Introduction: Enteric-coated mycophenolate sodium (EC-MPS) is the enteric-coated salt form of mycophenolic acid (MPA), the active component of the prodrug mycophenolate mofetil. EC-MPS was developed to reduce the upper-gastrointestinal (GI) effects of mycophenolate mofetil. There are no studies available comparing trough plasma levels in patients with GI intolerance to MMF when they are converted to EC-MPS.

Aim: To compare the GI tolerance and the MPA levels in patients previously treated with MMF in whom this drug was replaced by EC-MPS.

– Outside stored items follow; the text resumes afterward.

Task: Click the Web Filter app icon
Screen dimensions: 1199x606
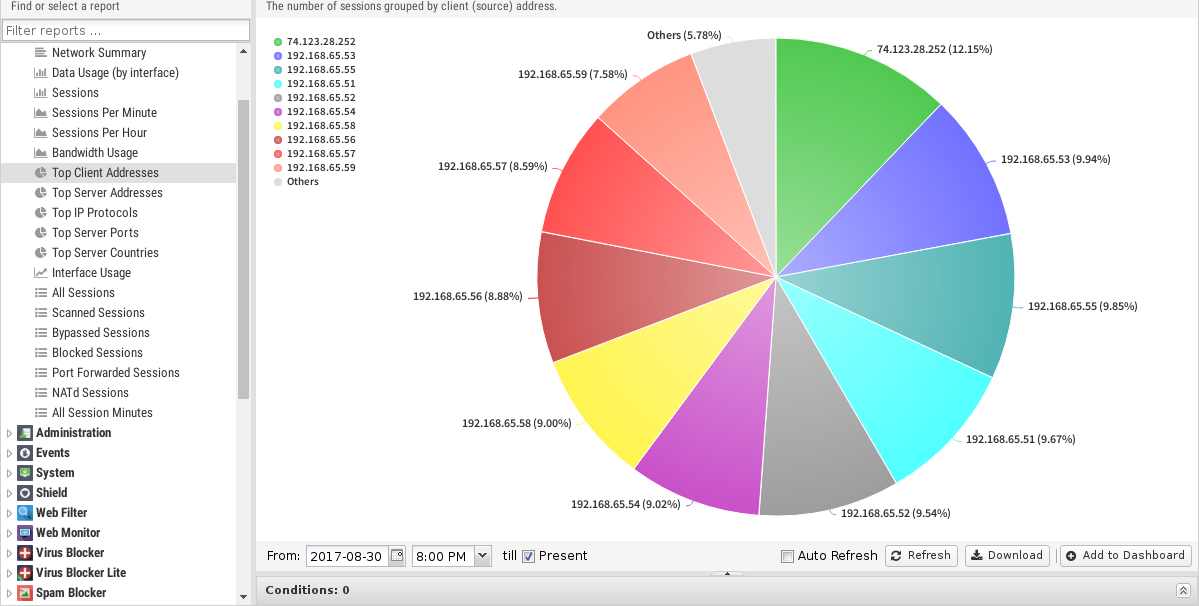Action: pos(25,513)
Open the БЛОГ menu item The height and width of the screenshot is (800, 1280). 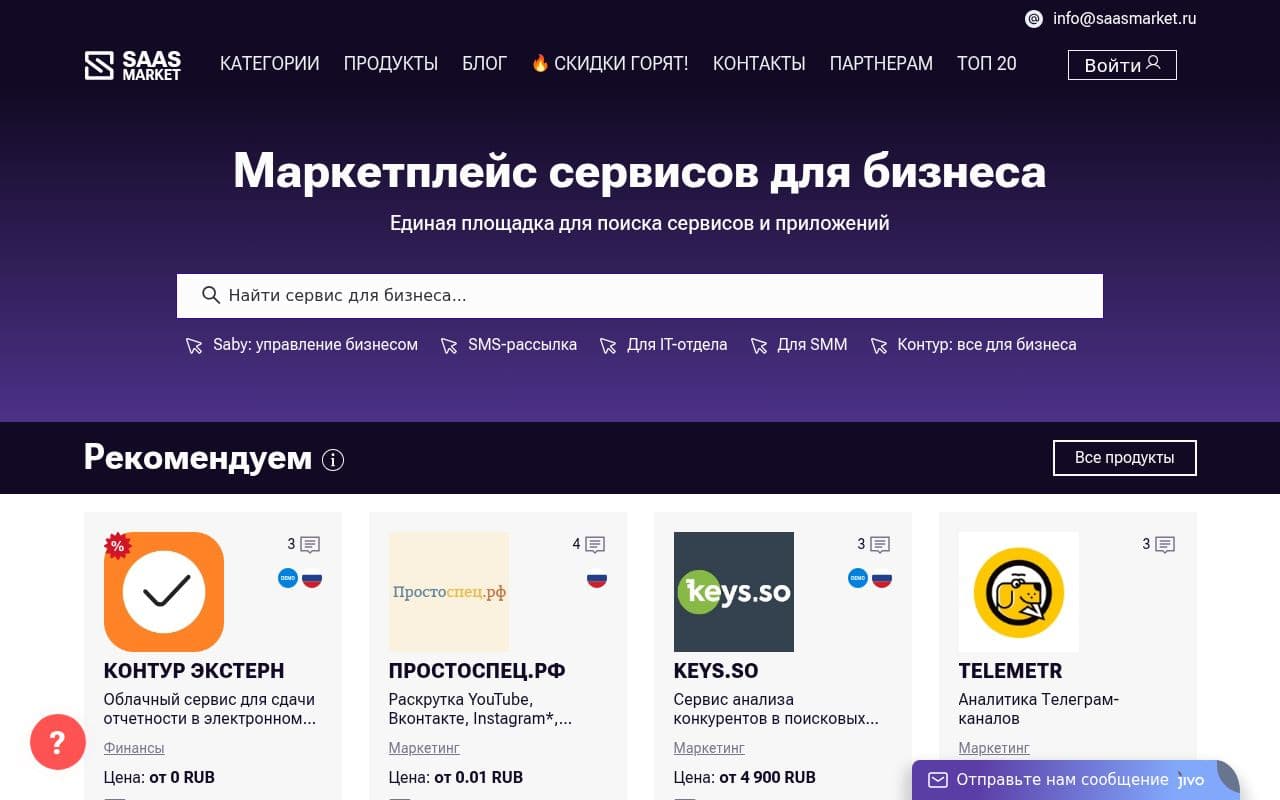pyautogui.click(x=484, y=63)
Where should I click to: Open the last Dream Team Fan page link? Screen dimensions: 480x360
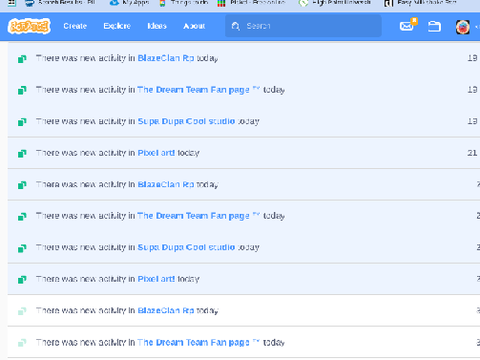(199, 342)
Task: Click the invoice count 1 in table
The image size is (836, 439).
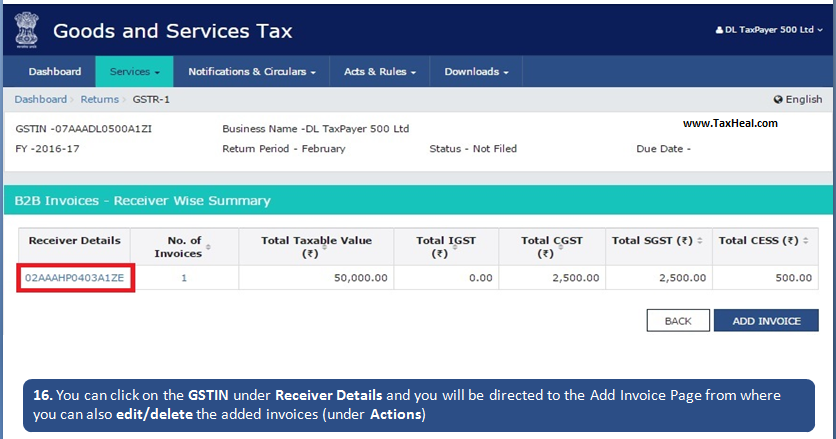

Materials and methods: A prospective study was conducted in 133 renal transplant patients after conversion from MMF to EC-MPS (median time posttransplant 42 months, range 1 to 240 months). The causes for EC-MPS switching were GI intolerance to MMF (51.9%; group A), low trough plasma levels with MMF (29.3%; group B), and others (18.8%; group C). These patients were converted to equipotent doses of EC-MPS.

Results: The trough plasma MPA levels increased from 1.5 +/- 1.1 microg/mL at baseline to 2.5 +/- 2.0 microg/mL at 1 month postconversion despite the equipotent EC-MPS doses not being increased. These higher plasma levels were maintained throughout the study. In group A, this increase was from 1.8 +/- 1.0 to 2.7 +/- 2.1 microg/mL (P = .01) and in group B from 0.8 +/- 0.4 to 2.4 +/- 1.4 microg/mL (P < .001). The doses and levels of calcineurin inhibitor decreased from baseline. Creatinine clearance improved from 56.5 +/- 24.7 mg/dL at baseline to 61.9 +/- 28.6 at 6 months postconversion (P = .02). There was a statistically significant increase in hemoglobin levels. In group A, the GI tolerance improved in 78% of the patients.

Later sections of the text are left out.